Rafael tak langsung berkomentar. Ia menatap saksama perubahan Bubu yang memang terlihat menikmati dalam keadaan tengkurap seperti itu. Bayi menggemaskan itu tersenyum dan membuat bibir mungilnya yang ranum, tertarik sempurna. “Oh, iya.” Dan Rafael memutuskan untuk duduk di sebelah Fina. Sesekali, sebelah tangannya membelai atau malah ikut memijat tubuh Bubu.
“Rambutnya keren, yah. Kayak Papah!” puji Rafael yang kali ini sengaja menjabrik-jabrikkan rambut Bubu menggunakan kedua tangannya. “Tanpa harus dipelumas rambut, sudah tersusun rapi!”
“Jangan gitu, jadi kayak anak punk!” tegur Fina yang sampai menyingkirkan kedua tangan Rafael dari kepala Bubu.
“Apaan sih, Mah. Pelit banget? Anak-anakku, juga. Bentar-bentar … gini, Bu. Ini gaya rambut kalau kamu mau nongkrong … nah! Keren, kan? Nah kalau kamu mau ngantor, kayak gini. Terus, kalau kamu mau ketemu Kukung, rambutnya harus rapi. Kukung kan suka yang kalem-kalem. Tapi kalau kamu mau ketemu Popoh, yang matco! Popoh kan suka yang matco kayak Keandra!”

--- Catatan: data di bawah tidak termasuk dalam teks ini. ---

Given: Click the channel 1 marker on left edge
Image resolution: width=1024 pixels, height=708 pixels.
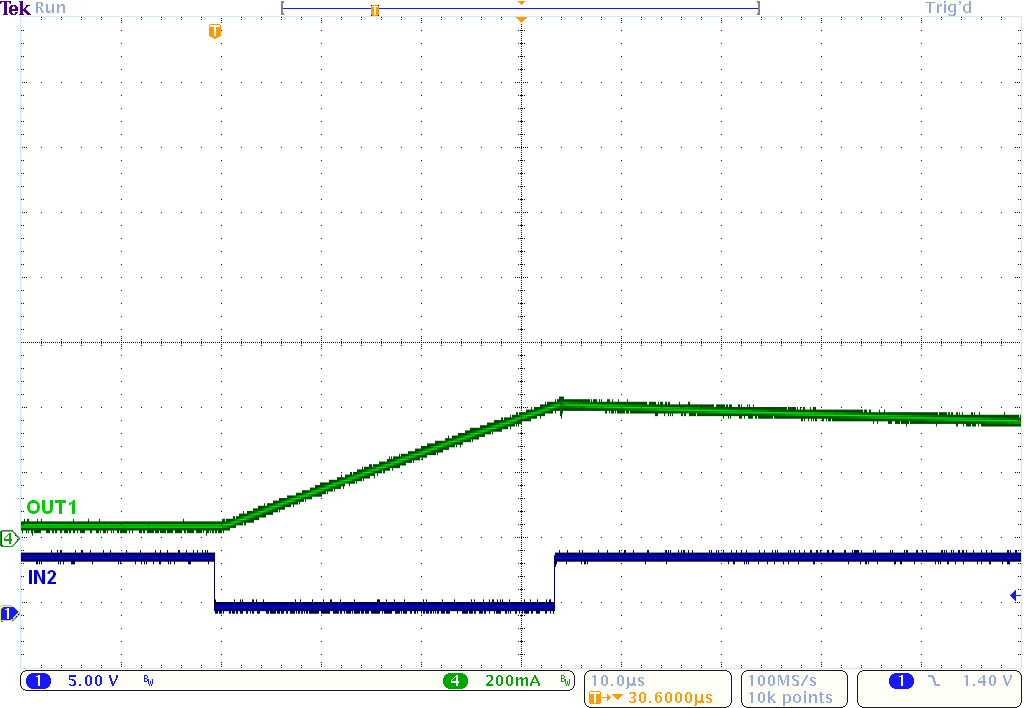Looking at the screenshot, I should (9, 614).
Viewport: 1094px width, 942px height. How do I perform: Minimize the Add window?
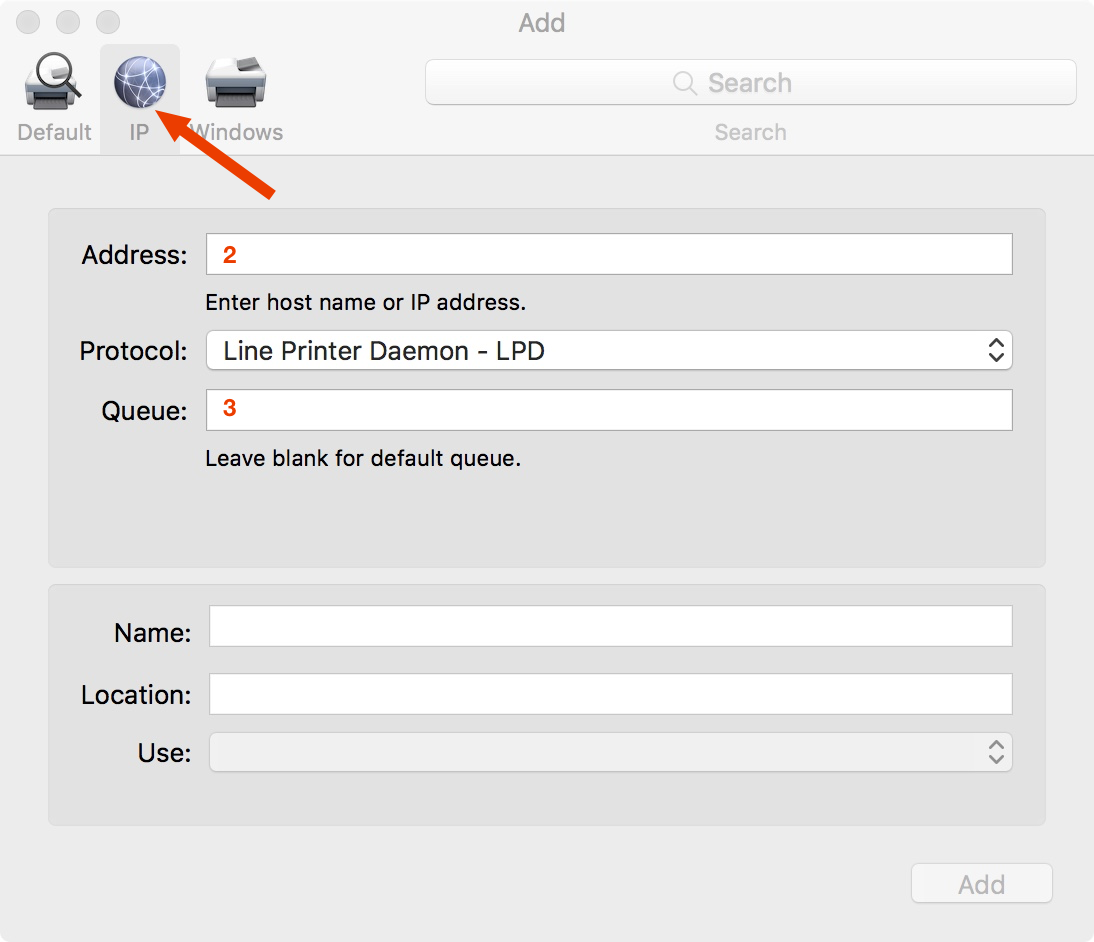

“Ya enggak segitunya kali, Pah … biar Bubu jadi dirinya sendiri. Tanpa neko-neko, Bubu juga udah cool!” tegur Fina yang lagi-lagi menatap Rafael sambil merengut.
Rafael mencebikkan bibirnya, kemudian mencubit gemas bibir Fina yang langsung mendelik sebal kepadanya.
“Ini enggak ada orang, ya? Aku mau foto dong. Kita foto begini, di sini.” Rafael mengerling tidak sabar. Dan lantaran suasana di sana masih sangat sepi, seolah-olah, di sana memang hanya ada mereka, Rafael memutuskan beranjak, mencari orang untuk mengabadikan kebersamaan mereka melalui foto. Boleh dibilang, ketimbang Fina, Rafael memang jauh lebih heboh untuk urusan foto bersama Bubu.
Tak butuh lebih dari lima menit, akhirnya Rafael kembali. Rafael bahkan datang bersama Rina, di mana pria itu terlihat sangat ceria.
“Yuk foto, yuk … memangnya cuma LELEBRITY yang foto-foto?” ujar Rafael yang kemudian kembali duduk di sebelah Fina.
“Jangan bahas-bahas itulah. Nanti Bubu nangis lagi!” tegur Fina.
Rafael tersenyum tak berdosa sambil menatap Fina yang menatapnya dengan tatapan sebal.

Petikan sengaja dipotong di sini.